● TASK STATEMENT:
There is one span to output from the data below: the lines starting at the line with "The image size is (1404, 1052)." and ending at the line with "Given: View Details". Output it exactly, ends included, nothing more.

Stored data
%%

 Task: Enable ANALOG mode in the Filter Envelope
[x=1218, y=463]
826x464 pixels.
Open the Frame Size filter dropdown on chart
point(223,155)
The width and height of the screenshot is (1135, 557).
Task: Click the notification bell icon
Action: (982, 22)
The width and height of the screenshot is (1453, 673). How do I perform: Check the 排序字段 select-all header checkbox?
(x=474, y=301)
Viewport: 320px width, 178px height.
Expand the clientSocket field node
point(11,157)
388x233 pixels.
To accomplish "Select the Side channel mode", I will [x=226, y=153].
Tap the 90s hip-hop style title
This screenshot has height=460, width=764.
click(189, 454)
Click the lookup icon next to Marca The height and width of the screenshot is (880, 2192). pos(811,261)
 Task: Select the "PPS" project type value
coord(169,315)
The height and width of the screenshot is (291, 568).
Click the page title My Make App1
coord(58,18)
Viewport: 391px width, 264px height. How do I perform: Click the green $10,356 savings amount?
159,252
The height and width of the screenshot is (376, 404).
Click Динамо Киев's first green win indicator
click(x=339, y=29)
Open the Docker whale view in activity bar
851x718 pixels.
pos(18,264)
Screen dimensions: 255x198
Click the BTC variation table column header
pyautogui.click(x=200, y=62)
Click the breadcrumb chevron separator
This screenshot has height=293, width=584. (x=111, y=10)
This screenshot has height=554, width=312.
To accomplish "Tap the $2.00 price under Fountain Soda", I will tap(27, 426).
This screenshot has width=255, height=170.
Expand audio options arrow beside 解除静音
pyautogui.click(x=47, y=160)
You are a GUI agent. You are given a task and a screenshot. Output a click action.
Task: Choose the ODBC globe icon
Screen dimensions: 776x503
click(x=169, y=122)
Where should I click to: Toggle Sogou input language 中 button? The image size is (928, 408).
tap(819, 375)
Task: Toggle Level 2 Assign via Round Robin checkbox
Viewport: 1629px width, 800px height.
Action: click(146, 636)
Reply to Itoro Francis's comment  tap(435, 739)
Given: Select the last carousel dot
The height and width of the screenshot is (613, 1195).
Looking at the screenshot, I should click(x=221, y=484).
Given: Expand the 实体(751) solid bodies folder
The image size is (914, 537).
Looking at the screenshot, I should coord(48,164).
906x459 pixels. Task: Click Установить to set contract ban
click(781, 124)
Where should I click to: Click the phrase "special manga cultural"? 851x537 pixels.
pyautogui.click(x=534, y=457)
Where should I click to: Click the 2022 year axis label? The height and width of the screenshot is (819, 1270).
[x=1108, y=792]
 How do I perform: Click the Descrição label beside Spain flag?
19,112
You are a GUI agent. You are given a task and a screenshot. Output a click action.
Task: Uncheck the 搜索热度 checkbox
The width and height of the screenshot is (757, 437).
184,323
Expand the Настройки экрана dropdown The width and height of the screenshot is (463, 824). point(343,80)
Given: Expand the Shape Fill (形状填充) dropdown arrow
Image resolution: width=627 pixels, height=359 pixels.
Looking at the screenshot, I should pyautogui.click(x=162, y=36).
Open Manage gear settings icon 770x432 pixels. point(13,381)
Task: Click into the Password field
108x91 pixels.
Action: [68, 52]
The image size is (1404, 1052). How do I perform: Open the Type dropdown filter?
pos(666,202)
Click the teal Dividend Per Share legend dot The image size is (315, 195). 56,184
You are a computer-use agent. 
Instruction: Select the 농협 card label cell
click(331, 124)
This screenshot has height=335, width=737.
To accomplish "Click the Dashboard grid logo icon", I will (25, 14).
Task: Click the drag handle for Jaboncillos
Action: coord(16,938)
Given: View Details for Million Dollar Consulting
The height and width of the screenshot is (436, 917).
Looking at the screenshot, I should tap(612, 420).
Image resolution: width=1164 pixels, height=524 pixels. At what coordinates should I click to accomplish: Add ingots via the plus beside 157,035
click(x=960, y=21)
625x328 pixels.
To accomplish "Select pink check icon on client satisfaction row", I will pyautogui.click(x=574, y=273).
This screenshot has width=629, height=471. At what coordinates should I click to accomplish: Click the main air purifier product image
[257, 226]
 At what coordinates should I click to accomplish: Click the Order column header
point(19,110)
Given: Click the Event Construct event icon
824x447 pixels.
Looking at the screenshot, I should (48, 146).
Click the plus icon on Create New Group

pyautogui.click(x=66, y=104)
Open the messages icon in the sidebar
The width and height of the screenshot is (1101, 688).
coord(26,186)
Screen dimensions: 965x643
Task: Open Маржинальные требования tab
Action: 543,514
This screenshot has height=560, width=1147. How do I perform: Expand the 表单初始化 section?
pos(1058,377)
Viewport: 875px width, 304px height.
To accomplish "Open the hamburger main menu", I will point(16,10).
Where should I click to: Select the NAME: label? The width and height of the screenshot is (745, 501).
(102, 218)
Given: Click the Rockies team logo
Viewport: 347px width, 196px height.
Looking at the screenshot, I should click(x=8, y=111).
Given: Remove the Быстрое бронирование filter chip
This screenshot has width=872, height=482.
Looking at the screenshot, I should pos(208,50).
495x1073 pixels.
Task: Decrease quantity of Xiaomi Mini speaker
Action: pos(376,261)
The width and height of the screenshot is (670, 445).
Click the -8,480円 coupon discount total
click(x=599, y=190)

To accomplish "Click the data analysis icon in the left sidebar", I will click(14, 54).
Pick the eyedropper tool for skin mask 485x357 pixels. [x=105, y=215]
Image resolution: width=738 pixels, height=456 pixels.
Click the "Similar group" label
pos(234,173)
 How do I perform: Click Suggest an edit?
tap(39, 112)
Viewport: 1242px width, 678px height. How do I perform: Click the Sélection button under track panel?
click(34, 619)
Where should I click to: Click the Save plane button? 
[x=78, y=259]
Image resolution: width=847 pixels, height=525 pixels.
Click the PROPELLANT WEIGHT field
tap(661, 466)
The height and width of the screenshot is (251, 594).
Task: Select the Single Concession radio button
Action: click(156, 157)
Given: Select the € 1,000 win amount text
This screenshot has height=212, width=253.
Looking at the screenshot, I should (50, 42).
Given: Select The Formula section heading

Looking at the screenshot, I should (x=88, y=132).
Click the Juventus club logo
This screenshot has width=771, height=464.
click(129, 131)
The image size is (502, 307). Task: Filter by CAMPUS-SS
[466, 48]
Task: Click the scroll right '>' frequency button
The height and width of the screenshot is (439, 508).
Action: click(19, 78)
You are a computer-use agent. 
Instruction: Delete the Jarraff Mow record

%%

● REPLY TO THE TASK:
The image size is (1404, 1052). How do I perform: Open the Type dropdown filter?
pos(666,202)
Click the teal Dividend Per Share legend dot The image size is (315, 195). 56,184
You are a computer-use agent. 
Instruction: Select the 농협 card label cell
click(331, 124)
This screenshot has height=335, width=737.
To accomplish "Click the Dashboard grid logo icon", I will (25, 14).
Task: Click the drag handle for Jaboncillos
Action: coord(16,938)
Given: View Details for Million Dollar Consulting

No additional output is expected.